_Entries showing where items appear_.
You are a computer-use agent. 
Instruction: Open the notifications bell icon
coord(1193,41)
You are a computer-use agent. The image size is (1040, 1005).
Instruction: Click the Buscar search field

_PROBLEM REQUIREMENTS_. Copy out every one of the lines above word for word, changing nothing.

_ANSWER FOR THE TASK_.
You are a computer-use agent. 
Instruction: Open the notifications bell icon
coord(1193,41)
You are a computer-use agent. The image size is (1040, 1005).
Instruction: Click the Buscar search field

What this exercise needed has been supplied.